EXERCISE:
Begin at the line below that holds "Task: Summarize via Gemini icon link" and end at the line that holds "Instruction: Click the remove all files icon", transcribing each line exactly and skipping any picture.

SUPPLIED DATA:
_ _ _ _
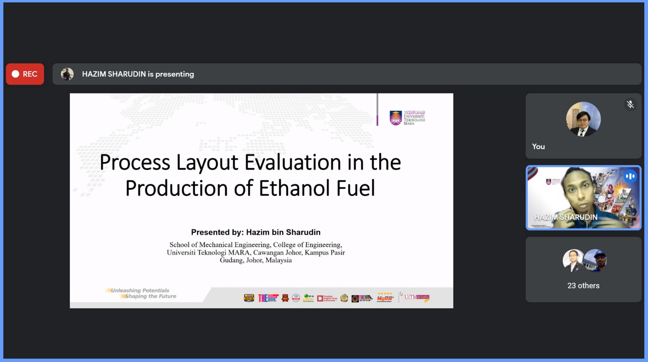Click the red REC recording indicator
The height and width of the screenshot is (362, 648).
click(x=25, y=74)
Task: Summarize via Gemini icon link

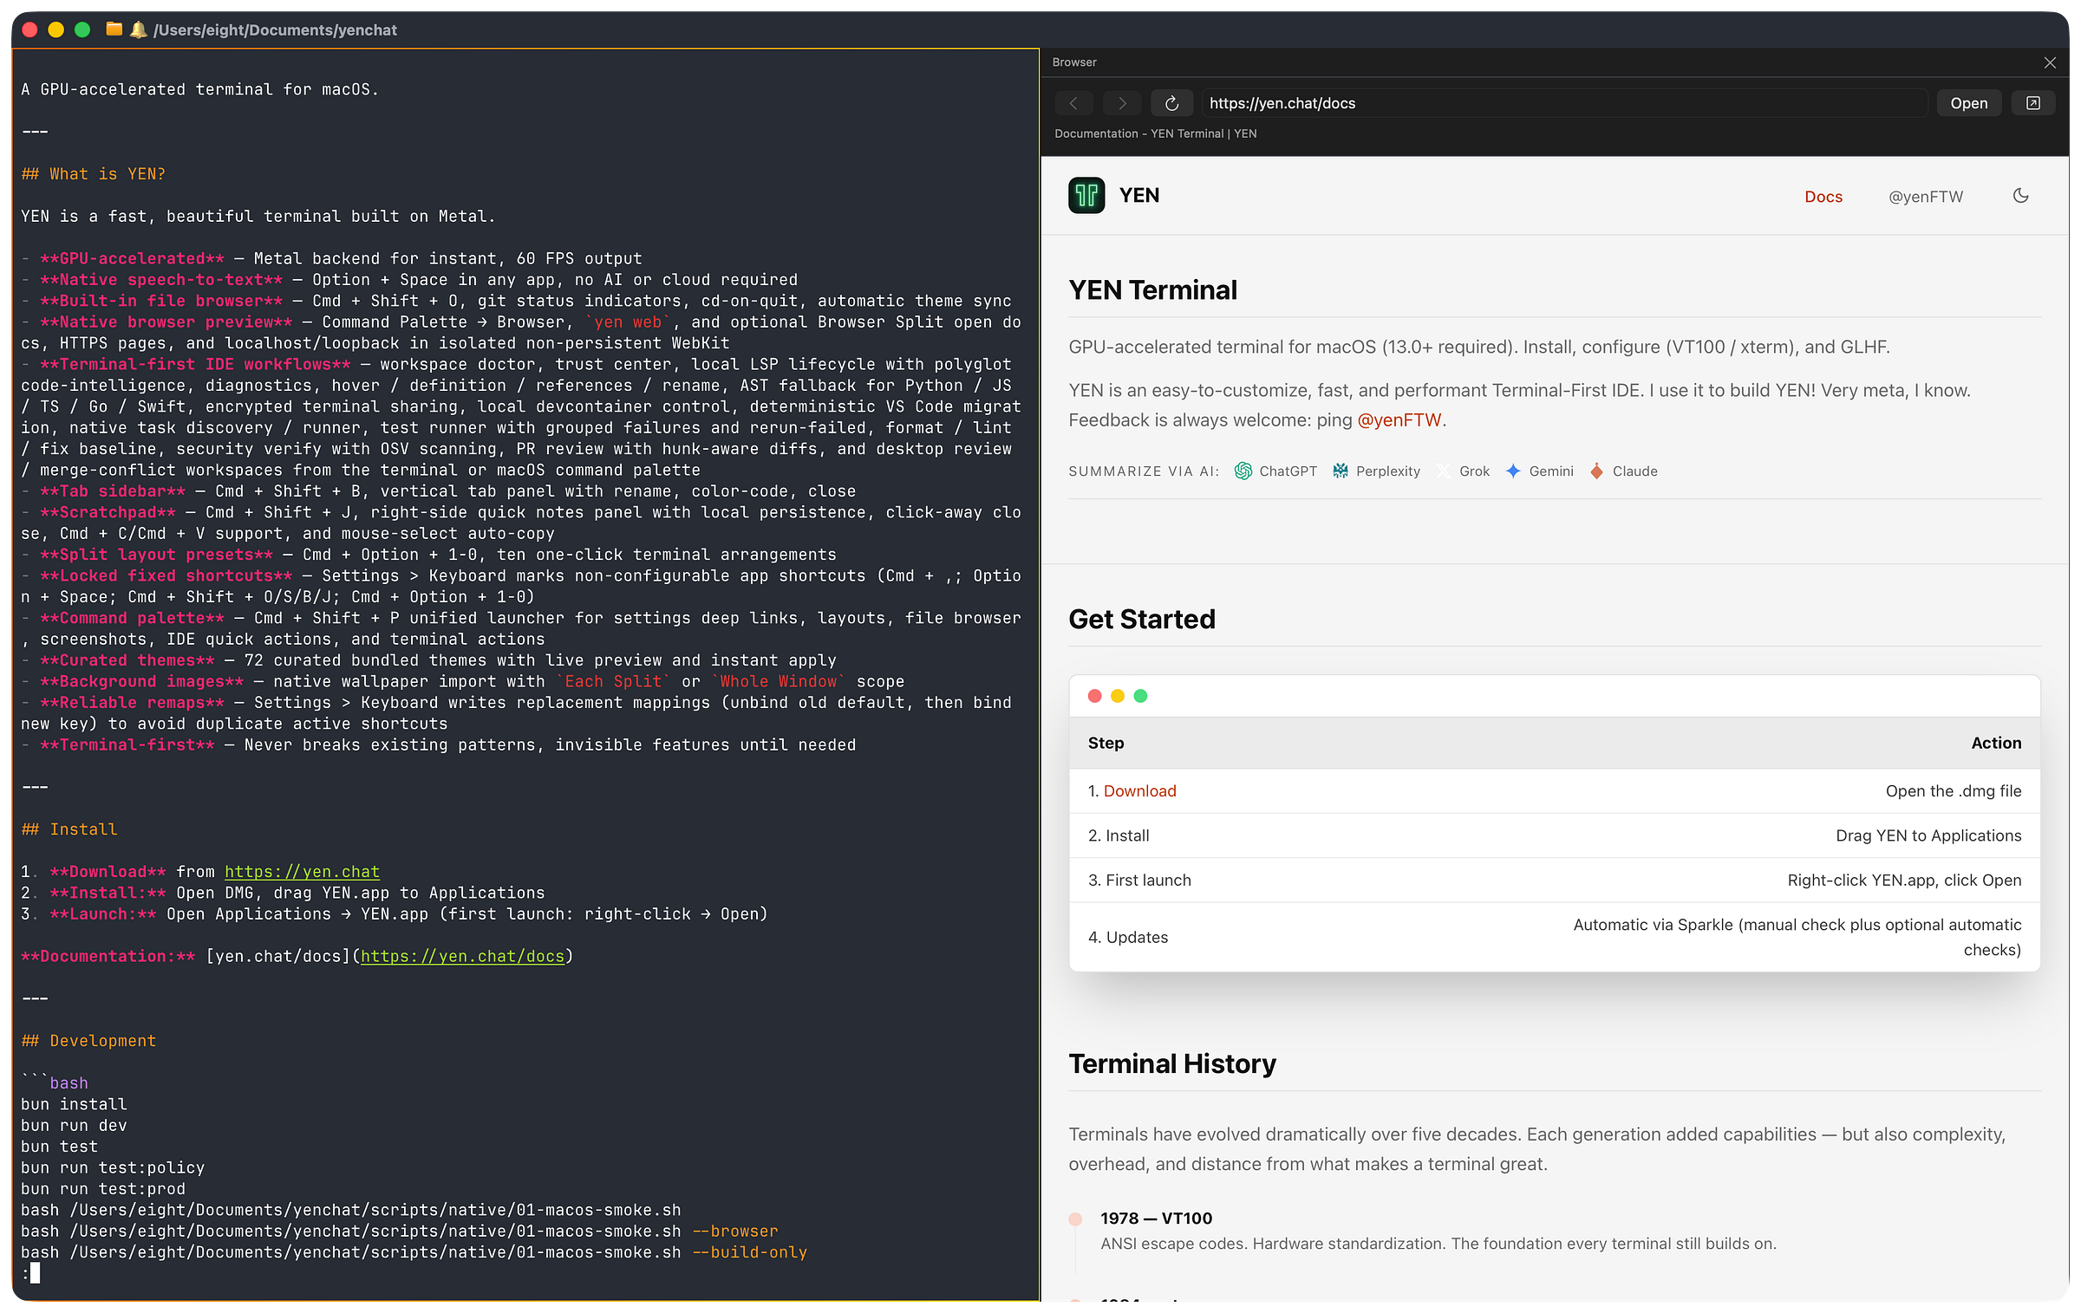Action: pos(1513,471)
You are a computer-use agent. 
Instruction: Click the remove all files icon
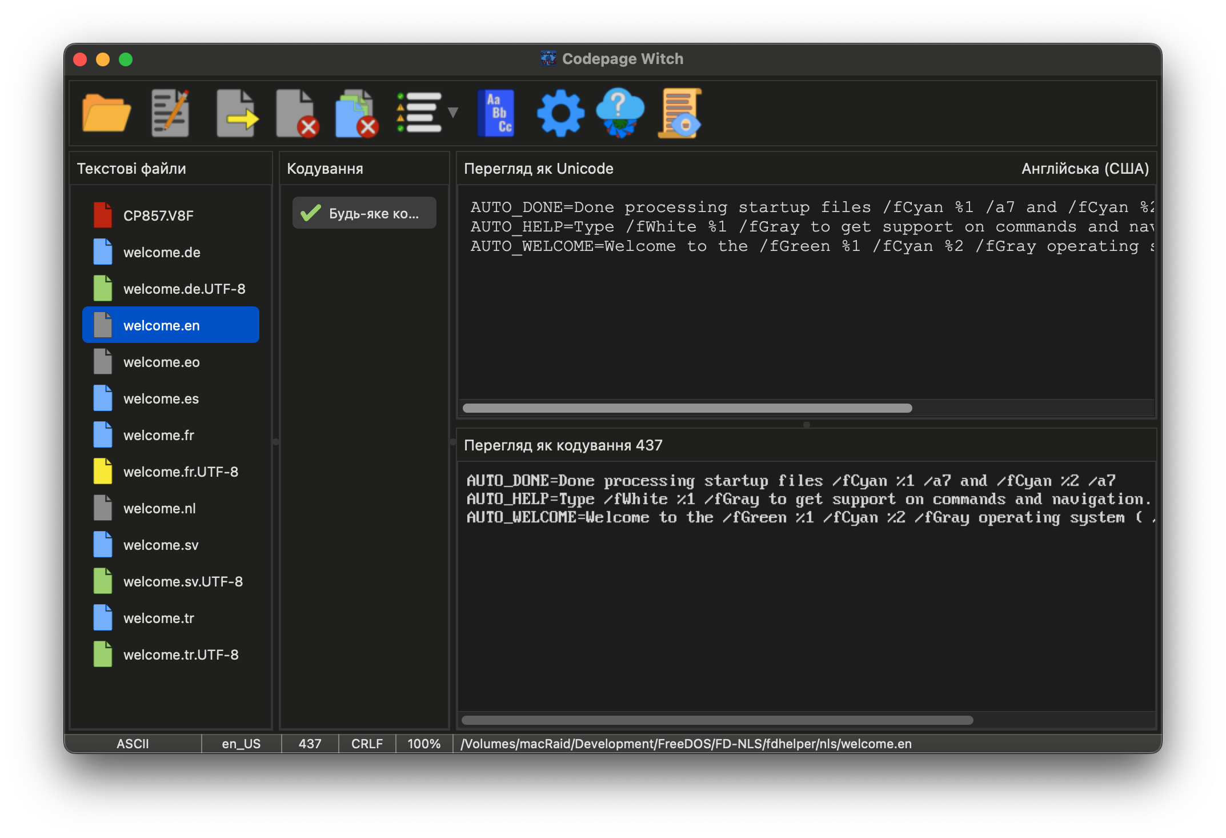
_ _ _ _
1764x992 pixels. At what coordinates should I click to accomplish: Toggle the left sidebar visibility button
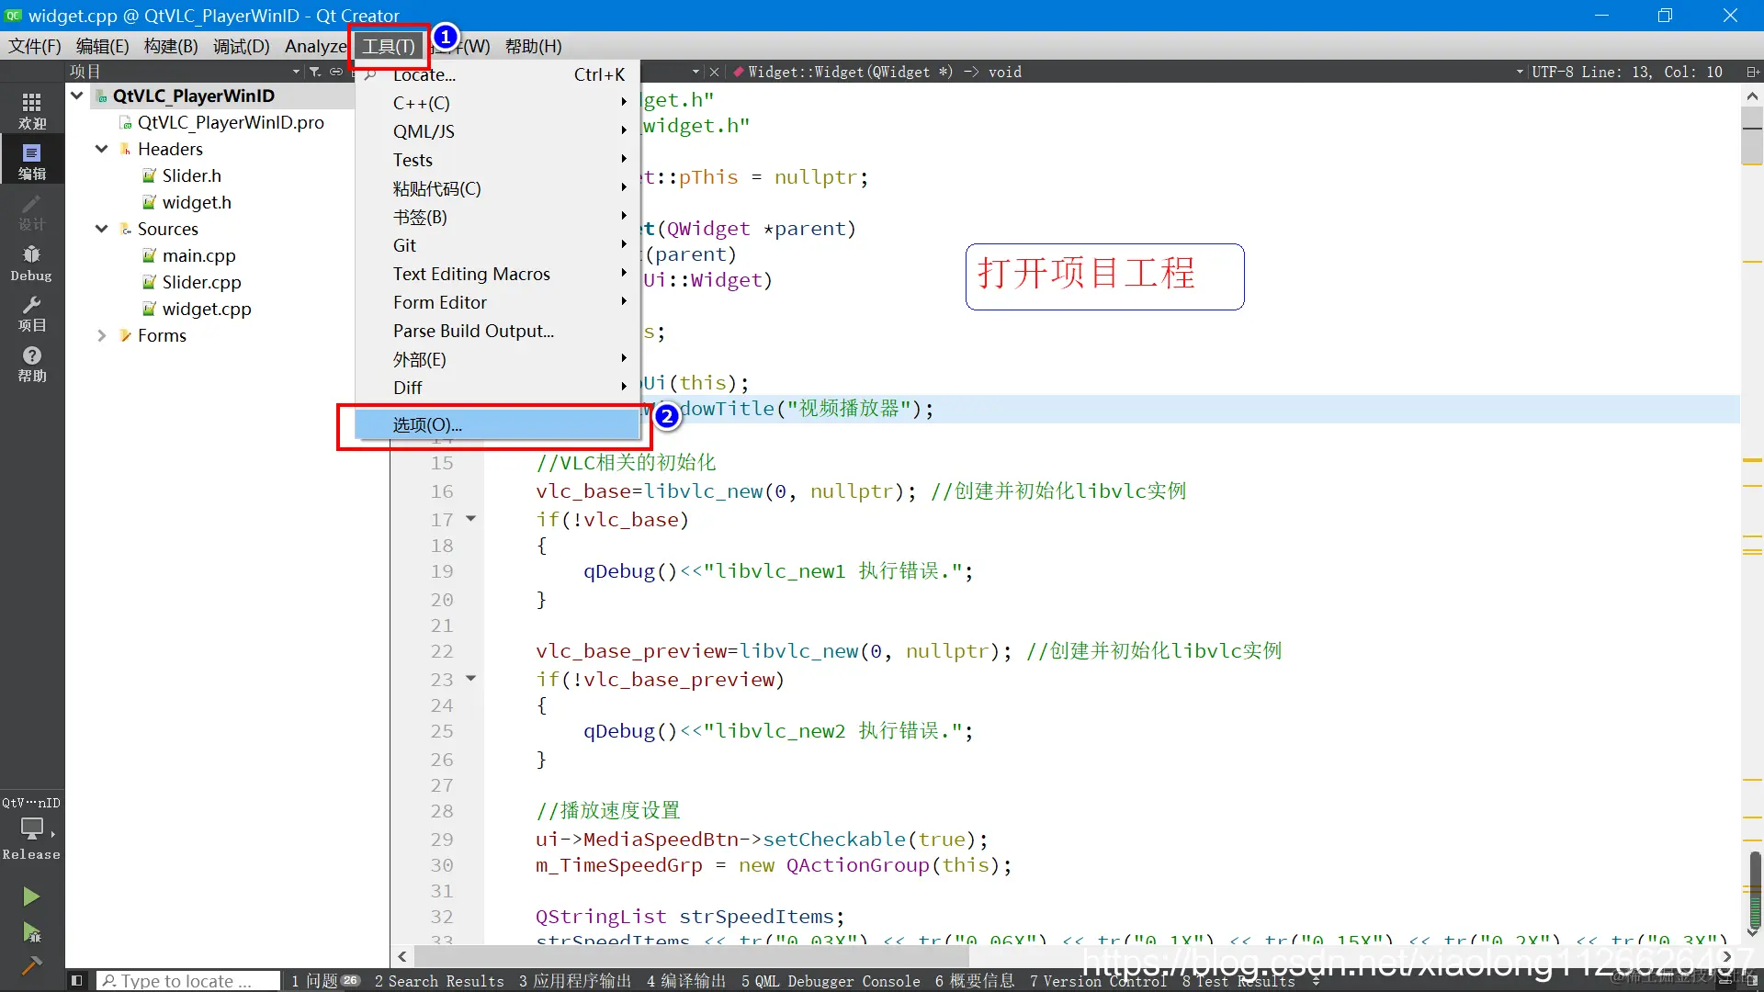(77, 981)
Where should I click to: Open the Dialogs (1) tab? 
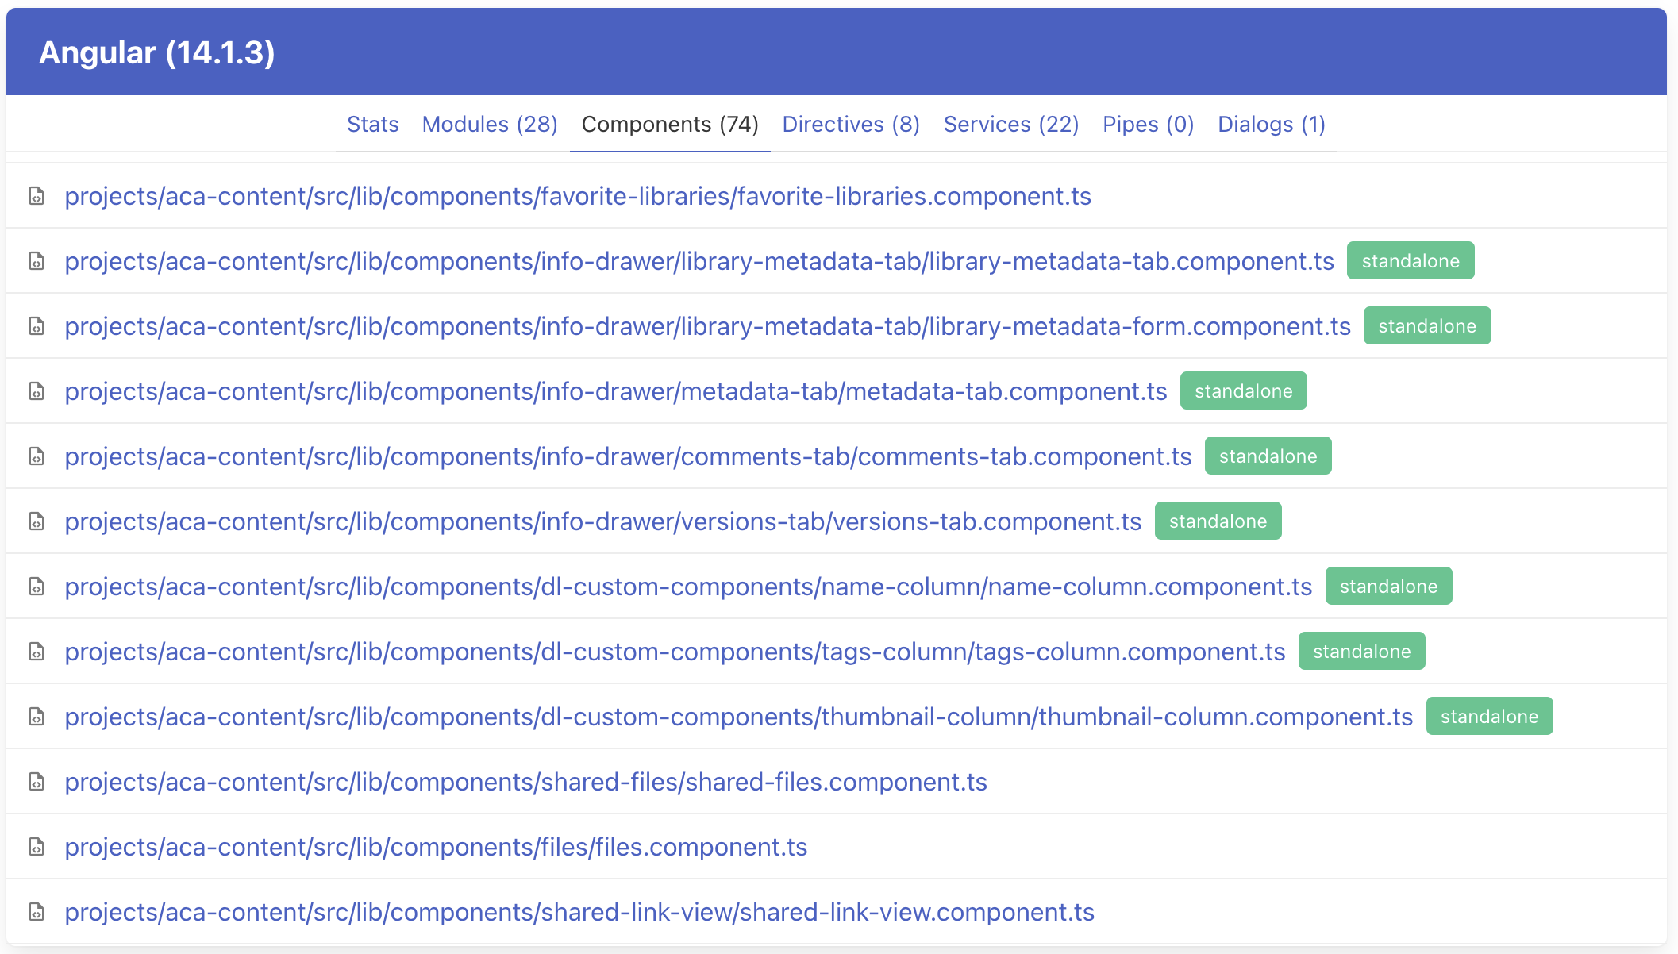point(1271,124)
_ _ _ _
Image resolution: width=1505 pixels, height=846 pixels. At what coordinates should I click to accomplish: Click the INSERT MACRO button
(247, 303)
_ _ _ _
SOLUTION TO THIS EXERCISE:
Task: Summarize via Gemini icon link

Action: pos(1513,471)
You are a computer-use agent. 
Instruction: Click the remove all files icon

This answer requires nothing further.